### Pixel coordinate grounding data:
————

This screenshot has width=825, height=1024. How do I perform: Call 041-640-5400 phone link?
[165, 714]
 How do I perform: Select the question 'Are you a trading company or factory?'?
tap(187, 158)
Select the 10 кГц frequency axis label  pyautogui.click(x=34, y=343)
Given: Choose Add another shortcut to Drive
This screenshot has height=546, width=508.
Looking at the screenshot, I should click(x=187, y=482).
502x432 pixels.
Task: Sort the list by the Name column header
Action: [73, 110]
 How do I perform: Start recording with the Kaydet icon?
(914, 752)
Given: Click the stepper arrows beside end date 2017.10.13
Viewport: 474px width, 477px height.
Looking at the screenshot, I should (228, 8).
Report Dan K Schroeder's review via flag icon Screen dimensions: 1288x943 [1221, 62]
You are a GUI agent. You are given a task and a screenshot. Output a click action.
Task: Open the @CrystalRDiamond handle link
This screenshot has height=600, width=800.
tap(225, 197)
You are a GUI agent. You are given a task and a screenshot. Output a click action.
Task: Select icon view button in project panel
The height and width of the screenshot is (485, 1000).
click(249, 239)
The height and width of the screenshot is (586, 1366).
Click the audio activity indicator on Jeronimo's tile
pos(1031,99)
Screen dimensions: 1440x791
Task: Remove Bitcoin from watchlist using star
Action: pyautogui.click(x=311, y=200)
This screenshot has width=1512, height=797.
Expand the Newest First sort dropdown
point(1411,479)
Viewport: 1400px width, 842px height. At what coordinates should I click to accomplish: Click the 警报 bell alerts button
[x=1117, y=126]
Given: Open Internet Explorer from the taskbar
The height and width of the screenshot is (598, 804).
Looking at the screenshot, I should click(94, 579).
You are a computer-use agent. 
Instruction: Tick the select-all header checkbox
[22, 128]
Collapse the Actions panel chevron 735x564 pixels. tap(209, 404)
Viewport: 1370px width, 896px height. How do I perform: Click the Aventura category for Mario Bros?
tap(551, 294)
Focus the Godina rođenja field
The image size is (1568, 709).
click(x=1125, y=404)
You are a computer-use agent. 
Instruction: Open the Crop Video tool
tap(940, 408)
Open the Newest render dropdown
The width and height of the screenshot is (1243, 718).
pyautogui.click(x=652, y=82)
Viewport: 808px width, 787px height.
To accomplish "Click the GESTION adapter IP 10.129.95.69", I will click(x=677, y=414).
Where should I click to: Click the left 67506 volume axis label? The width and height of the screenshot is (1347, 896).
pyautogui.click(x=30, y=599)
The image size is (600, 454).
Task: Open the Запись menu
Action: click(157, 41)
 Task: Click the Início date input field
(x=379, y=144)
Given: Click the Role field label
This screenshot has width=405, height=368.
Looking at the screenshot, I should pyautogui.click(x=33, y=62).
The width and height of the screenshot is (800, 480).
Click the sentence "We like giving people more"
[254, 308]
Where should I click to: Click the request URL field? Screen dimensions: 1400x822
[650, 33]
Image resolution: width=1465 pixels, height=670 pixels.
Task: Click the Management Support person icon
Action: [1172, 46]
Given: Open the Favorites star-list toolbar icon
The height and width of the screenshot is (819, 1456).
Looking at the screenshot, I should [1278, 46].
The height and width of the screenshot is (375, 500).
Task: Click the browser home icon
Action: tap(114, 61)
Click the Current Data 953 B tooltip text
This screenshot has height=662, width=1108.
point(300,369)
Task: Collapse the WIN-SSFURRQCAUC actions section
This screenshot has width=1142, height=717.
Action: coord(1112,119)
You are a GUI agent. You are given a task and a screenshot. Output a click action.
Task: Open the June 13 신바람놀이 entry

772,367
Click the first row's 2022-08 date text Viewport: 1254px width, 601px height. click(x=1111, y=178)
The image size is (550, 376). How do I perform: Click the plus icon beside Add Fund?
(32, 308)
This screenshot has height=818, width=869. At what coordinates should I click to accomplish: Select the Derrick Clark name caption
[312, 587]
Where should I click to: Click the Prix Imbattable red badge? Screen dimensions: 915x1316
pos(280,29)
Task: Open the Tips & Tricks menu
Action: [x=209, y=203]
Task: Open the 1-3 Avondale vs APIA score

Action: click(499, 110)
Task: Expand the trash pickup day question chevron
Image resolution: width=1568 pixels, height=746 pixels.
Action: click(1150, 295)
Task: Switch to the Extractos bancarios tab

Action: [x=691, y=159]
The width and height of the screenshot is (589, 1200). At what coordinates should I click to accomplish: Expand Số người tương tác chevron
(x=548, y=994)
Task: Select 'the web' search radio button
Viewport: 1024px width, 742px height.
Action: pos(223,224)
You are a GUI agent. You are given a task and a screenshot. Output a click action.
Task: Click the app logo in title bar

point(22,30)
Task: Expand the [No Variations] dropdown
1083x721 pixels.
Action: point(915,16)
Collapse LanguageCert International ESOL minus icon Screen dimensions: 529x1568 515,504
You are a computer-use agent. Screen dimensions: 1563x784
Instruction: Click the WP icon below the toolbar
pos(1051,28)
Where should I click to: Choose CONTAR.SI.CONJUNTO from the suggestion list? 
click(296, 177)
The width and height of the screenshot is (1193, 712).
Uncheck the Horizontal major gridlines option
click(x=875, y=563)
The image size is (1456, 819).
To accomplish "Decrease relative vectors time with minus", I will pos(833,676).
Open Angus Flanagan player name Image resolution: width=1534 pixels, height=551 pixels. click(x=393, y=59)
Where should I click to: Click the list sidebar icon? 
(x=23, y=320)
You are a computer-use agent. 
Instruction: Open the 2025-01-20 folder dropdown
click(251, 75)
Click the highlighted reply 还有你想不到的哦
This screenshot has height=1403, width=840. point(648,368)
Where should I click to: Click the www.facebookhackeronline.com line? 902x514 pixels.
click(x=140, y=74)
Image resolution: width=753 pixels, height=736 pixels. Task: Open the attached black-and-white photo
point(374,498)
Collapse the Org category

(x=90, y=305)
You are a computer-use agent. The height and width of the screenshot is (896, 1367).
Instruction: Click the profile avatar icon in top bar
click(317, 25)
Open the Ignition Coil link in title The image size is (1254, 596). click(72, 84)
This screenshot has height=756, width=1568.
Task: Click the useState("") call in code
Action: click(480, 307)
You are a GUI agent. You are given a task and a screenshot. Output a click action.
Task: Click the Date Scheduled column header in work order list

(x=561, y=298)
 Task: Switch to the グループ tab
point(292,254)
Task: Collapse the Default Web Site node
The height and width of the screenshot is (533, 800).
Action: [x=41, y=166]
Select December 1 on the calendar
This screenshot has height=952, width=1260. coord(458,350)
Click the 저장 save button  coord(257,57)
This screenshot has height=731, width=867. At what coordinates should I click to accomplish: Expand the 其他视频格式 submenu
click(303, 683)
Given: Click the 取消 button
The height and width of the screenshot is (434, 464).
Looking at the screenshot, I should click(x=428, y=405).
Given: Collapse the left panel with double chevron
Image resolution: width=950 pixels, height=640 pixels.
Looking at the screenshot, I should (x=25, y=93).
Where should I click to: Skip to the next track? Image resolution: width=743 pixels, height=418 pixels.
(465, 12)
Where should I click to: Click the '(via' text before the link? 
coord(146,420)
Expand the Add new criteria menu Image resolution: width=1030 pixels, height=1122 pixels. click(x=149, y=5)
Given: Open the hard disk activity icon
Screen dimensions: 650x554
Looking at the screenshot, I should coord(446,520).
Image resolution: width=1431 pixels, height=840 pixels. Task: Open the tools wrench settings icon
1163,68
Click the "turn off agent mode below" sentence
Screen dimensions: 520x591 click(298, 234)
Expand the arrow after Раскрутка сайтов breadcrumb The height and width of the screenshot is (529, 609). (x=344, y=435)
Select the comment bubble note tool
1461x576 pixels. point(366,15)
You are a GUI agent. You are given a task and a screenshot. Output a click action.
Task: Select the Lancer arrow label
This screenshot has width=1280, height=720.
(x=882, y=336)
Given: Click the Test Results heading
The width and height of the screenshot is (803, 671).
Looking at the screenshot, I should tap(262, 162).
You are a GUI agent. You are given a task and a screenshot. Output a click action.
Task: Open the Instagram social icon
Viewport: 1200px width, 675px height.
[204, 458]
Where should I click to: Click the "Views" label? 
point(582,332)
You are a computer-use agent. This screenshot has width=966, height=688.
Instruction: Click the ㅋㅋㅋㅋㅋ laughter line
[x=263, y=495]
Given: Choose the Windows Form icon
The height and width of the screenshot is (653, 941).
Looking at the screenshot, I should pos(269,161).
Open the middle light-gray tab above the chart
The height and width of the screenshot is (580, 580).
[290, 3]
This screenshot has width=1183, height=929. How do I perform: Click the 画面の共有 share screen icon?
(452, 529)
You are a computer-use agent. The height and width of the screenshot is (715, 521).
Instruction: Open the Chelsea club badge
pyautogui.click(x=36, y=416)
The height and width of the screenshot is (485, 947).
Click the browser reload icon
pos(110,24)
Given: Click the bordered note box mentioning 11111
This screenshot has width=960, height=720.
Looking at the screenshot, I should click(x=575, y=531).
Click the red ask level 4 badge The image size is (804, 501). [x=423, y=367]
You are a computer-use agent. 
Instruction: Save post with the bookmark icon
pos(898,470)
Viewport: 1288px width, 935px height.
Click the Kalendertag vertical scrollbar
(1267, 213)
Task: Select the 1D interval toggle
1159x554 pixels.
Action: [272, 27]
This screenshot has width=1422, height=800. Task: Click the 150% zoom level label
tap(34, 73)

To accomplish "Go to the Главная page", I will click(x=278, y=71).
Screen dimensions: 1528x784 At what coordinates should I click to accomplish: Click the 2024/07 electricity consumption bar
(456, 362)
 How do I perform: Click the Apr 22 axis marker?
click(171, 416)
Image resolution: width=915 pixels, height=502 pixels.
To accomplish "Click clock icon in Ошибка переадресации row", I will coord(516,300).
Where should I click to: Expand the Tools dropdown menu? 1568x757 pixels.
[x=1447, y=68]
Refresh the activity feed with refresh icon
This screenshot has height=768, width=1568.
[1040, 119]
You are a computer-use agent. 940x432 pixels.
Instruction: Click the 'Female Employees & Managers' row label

————

### EXERCISE REQUIREMENTS:
Among the records above, repeat exactly the line with "1083x721 pixels.", the line with "Given: Click the 取消 button", and every line in between, and only those.

### ANSWER BOX:
1083x721 pixels.
Action: point(915,16)
Collapse LanguageCert International ESOL minus icon Screen dimensions: 529x1568 515,504
You are a computer-use agent. Screen dimensions: 1563x784
Instruction: Click the WP icon below the toolbar
pos(1051,28)
Where should I click to: Choose CONTAR.SI.CONJUNTO from the suggestion list? 
click(296, 177)
The width and height of the screenshot is (1193, 712).
Uncheck the Horizontal major gridlines option
click(x=875, y=563)
The image size is (1456, 819).
To accomplish "Decrease relative vectors time with minus", I will pos(833,676).
Open Angus Flanagan player name Image resolution: width=1534 pixels, height=551 pixels. click(x=393, y=59)
Where should I click to: Click the list sidebar icon? 
(x=23, y=320)
You are a computer-use agent. 
Instruction: Open the 2025-01-20 folder dropdown
click(251, 75)
Click the highlighted reply 还有你想不到的哦
This screenshot has height=1403, width=840. point(648,368)
Where should I click to: Click the www.facebookhackeronline.com line? 902x514 pixels.
click(x=140, y=74)
Image resolution: width=753 pixels, height=736 pixels. Task: Open the attached black-and-white photo
point(374,498)
Collapse the Org category

(x=90, y=305)
You are a computer-use agent. The height and width of the screenshot is (896, 1367).
Instruction: Click the profile avatar icon in top bar
click(317, 25)
Open the Ignition Coil link in title The image size is (1254, 596). click(72, 84)
This screenshot has height=756, width=1568.
Task: Click the useState("") call in code
Action: click(480, 307)
You are a GUI agent. You are given a task and a screenshot. Output a click action.
Task: Click the Date Scheduled column header in work order list

(x=561, y=298)
 Task: Switch to the グループ tab
point(292,254)
Task: Collapse the Default Web Site node
The height and width of the screenshot is (533, 800).
Action: [x=41, y=166]
Select December 1 on the calendar
This screenshot has height=952, width=1260. coord(458,350)
Click the 저장 save button  coord(257,57)
This screenshot has height=731, width=867. At what coordinates should I click to accomplish: Expand the 其他视频格式 submenu
click(303, 683)
Given: Click the 取消 button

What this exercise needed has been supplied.